Goal: Gather every line from the rows below that contains the word "main", and copy each of those lines in full.

Data for this exercise:
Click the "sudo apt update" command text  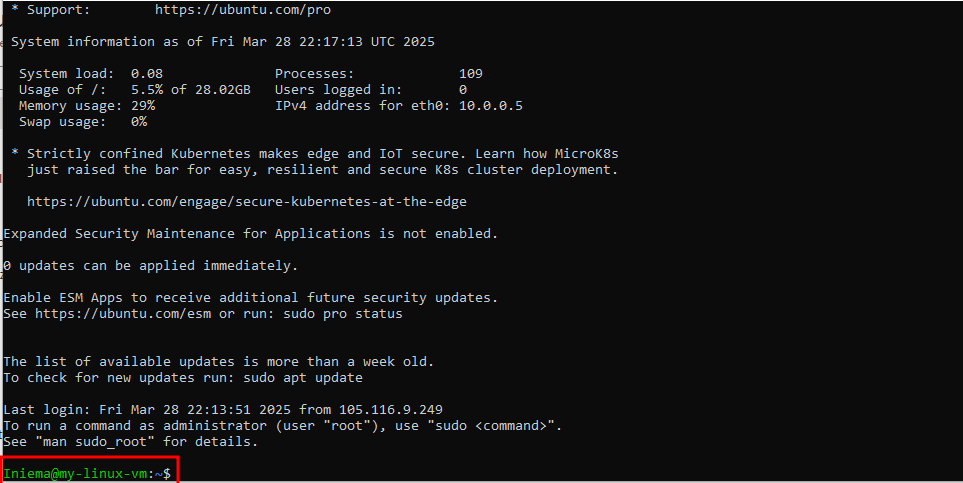pos(303,377)
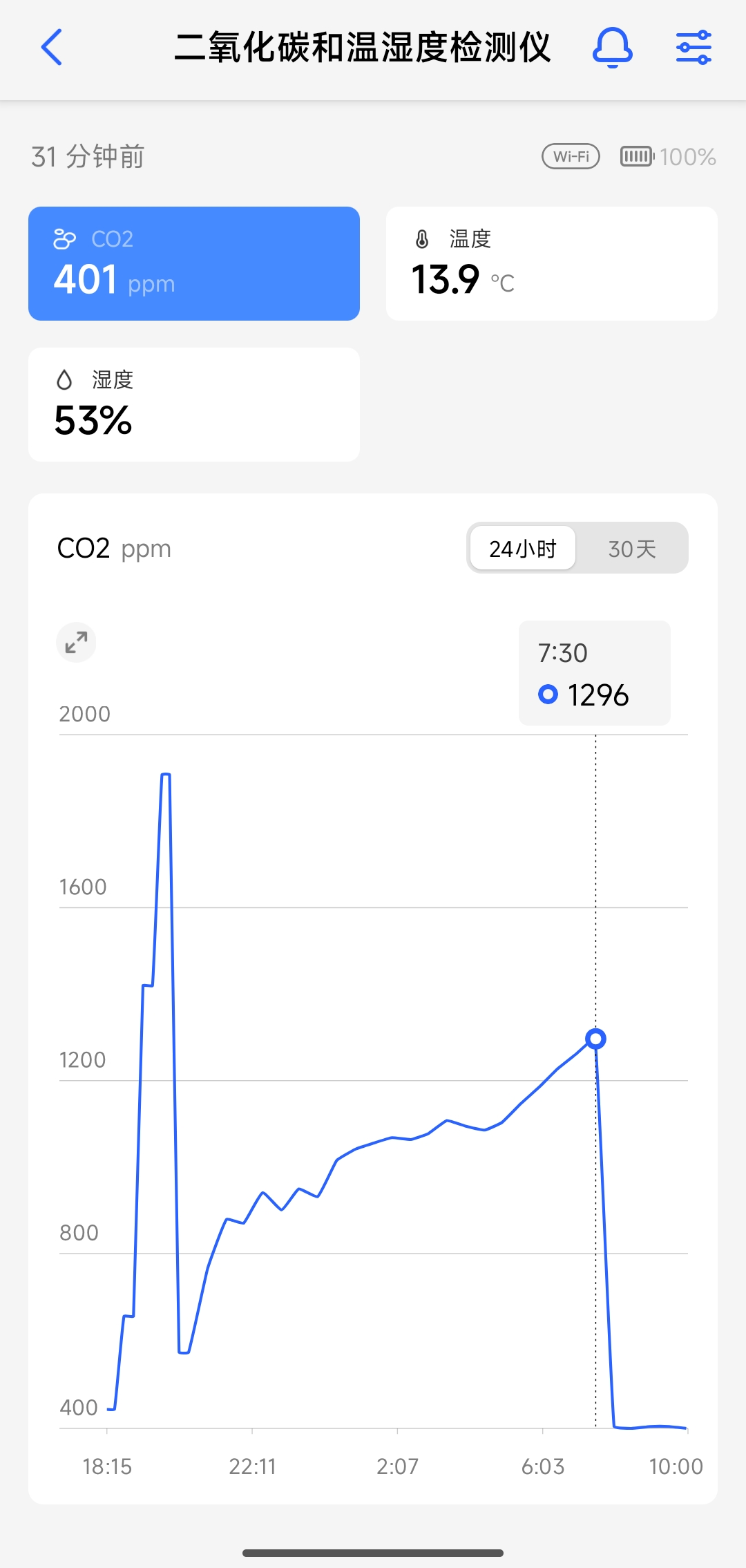The width and height of the screenshot is (746, 1568).
Task: Open the settings sliders icon
Action: pyautogui.click(x=694, y=47)

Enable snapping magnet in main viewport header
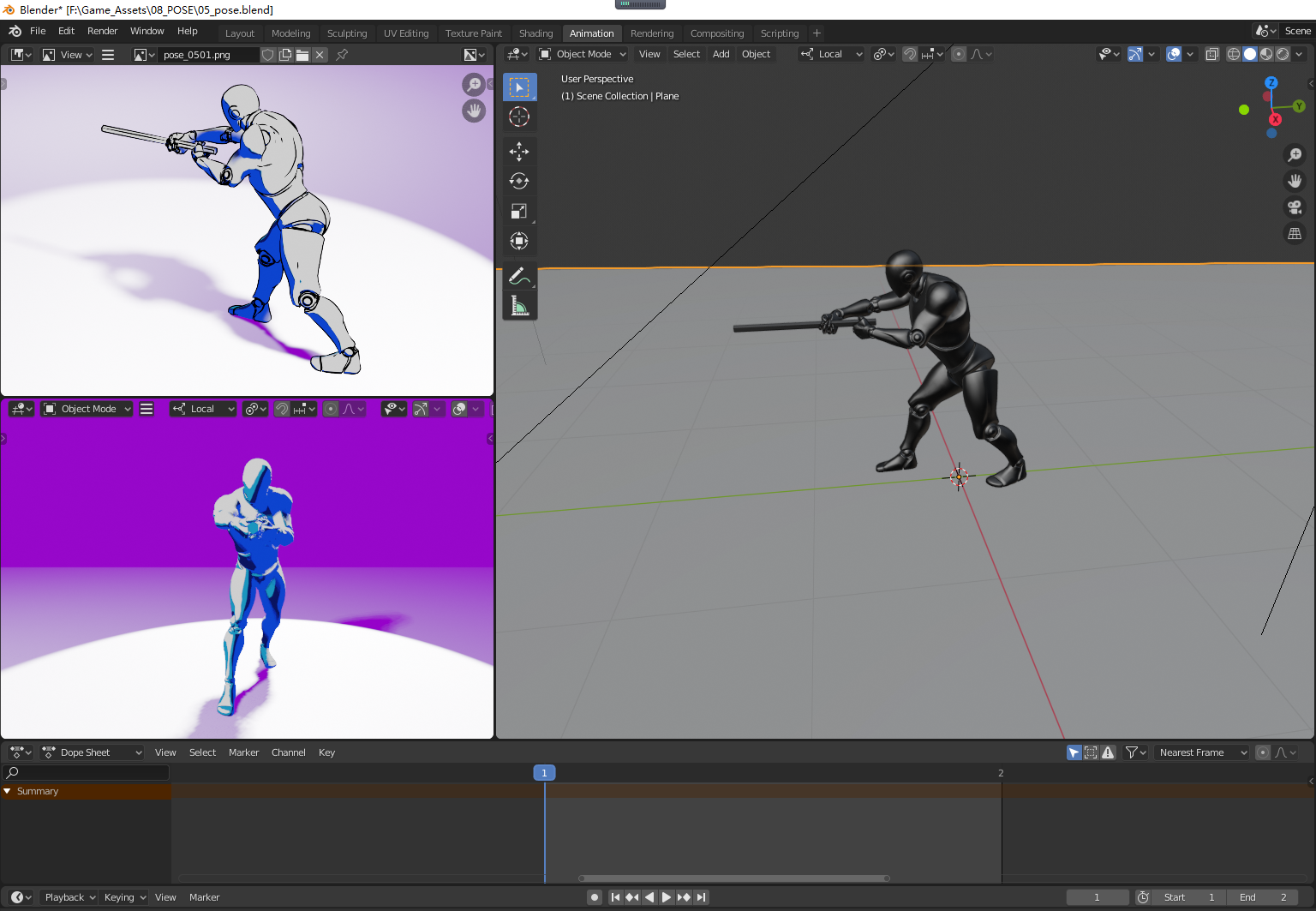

Solution to this task:
Enable snapping magnet in main viewport header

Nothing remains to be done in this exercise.